* [Excerpted records]
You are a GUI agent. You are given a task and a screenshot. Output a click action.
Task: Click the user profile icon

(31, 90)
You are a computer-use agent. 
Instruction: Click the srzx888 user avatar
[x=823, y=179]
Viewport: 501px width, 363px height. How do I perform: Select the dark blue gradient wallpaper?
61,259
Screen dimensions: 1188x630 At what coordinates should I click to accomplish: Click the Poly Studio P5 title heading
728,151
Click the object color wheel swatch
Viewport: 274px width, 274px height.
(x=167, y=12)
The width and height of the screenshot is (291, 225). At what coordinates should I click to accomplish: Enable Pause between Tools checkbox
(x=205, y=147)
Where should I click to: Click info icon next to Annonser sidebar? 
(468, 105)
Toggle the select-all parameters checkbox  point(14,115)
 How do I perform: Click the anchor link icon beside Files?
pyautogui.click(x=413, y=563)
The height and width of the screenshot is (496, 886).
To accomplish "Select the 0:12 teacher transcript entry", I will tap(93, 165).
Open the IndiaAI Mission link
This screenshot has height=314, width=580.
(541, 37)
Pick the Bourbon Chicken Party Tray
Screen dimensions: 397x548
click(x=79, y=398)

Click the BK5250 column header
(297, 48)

* [Goal of the exercise]
Format the data from the line containing "Toggle the select-all" up to and including the line containing "pyautogui.click(x=413, y=563)" as a numbered list, omitting any blank lines.

* [Exercise response]
1. Toggle the select-all parameters checkbox  point(14,115)
2.  How do I perform: Click the anchor link icon beside Files?
3. pyautogui.click(x=413, y=563)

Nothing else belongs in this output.